The 10 largest buildings to start so far this year (will add links eventually):

  • 25 Columbus Drive | 57 FLOORS | 750 Units
  • 331 Marin Blvd (184 Morgan) | 41 FLOORS | 482 Units
  • 1 Park View Avenue | 40 FLOORS | 452 Units
  • 700 Washington Blvd | 40 FLOORS | 336 Units
  • 331 Marin Blvd | 38 FLOORS | 507 Units
  • 88 Regent St | 32 FLOORS | 392 Units
  • 259 Coles St | 26 FLOORS x 2 | 350 Units
  • 55 Jordan Ave | 16 FLOORS | 267 Units
  • 175 Second St | 14 FLOORS | 159 Units
6 Likes

When is JC going to surpass Newark in population?

1 Like

I’d put good money on JC already being bigger than Newark, and I think we’ll see it reflected in the 2020 Census.

One of the input factors to the Census Bureau’s Population Estimates Program is construction permits data from the Census Building Permits Survey. They use this to estimate population growth. But I’ve spoken to people at the Census offices and at the NJ State Department of Community Affairs who tell me that the Census’s BPS data is not reliable for NJ because of reporting quirks. People at NJ DCA told me that 25 Columbus Drive’s 750 units won’t be reflected in the Census’s permits data, for instance.
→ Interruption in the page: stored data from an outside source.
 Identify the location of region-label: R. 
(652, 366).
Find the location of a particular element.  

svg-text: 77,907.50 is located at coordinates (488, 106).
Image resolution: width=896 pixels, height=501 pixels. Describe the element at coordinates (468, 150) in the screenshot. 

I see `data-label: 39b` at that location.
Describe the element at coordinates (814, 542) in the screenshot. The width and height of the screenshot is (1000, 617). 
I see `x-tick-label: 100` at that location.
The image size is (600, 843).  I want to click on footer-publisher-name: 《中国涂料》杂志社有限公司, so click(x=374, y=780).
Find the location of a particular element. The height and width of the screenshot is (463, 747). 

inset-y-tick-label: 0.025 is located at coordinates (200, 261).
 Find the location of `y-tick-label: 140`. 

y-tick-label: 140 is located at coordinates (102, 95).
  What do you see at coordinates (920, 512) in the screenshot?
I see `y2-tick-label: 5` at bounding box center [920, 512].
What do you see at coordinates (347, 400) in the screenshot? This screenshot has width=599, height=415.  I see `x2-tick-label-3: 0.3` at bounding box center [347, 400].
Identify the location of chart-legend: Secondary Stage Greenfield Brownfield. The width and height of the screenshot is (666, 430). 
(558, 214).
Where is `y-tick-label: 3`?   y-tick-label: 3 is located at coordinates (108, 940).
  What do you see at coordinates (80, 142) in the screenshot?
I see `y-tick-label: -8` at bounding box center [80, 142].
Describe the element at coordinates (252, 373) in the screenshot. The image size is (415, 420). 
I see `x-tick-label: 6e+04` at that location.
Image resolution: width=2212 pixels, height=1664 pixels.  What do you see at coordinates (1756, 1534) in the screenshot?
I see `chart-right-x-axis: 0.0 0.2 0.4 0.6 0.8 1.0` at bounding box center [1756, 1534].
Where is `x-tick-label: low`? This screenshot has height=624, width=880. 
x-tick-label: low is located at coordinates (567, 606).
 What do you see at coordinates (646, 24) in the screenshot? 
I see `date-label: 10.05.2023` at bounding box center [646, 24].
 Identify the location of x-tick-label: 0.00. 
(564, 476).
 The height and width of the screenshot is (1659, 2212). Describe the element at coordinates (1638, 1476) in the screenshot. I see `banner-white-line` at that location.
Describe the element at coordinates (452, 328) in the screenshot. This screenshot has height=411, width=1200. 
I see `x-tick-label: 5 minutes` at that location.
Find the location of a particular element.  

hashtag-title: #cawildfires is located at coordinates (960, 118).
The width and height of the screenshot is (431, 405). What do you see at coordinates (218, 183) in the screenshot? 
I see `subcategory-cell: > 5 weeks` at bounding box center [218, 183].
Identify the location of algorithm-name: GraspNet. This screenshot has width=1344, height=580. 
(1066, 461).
My own analysis of building permits in Jersey City shows that the Building Permits Survey data has missed over 6,000 apartments constructed in Jersey City since 2010. That’s easily 8,000 to 12,000 residents not reflected in the Census estimates, enough to put JC over Newark.

4 Likes

Is there any big residential plans for Newark in the pipeline?

1 Like

A lot of plans and ideas, not much in the way of real shovels in the ground other than a couple of midrises a year. Construction is expensive and the demand isn’t really there to recoup the costs, as far as i can tell.

1 Like

The West Side and Journal Square areas are the next big centers of development this coming decade. Let’s hope they also improve public transit to keep up with the rise of people moving in.

3 Likes

I don’t understand how they can call it a “study” when it’s just a bunch of subjective impressions and hype from a real estate agent and his son. No data at all. Plus a couple of gradients they made on a map in photoshop. :man_shrugging:

Also this map came out in 2019 and Jersey Digs is “reporting” on it in November. Jersey Digs is just so basic :roll_eyes:

Sorry, not digging on you, the726, I just have this reaction too often when I see a JerseyDigs link.

1 Like

No, you’re absolutely right. I didn’t fully read into that when I saw the article. Yes, lately JD has been late on certain news about the city too, or inaccurate or sensational pieces meant to just be clickbait. It’s not much of a study as it is just a map from realtors. But I do think they’re right about some of the areas on it. I unlinked the article and the report. I was planning on making some graphics on the west side developments and the journal square ones. I’ll share it here.

3 Likes

Would love to see it. Really appreciate your posts here!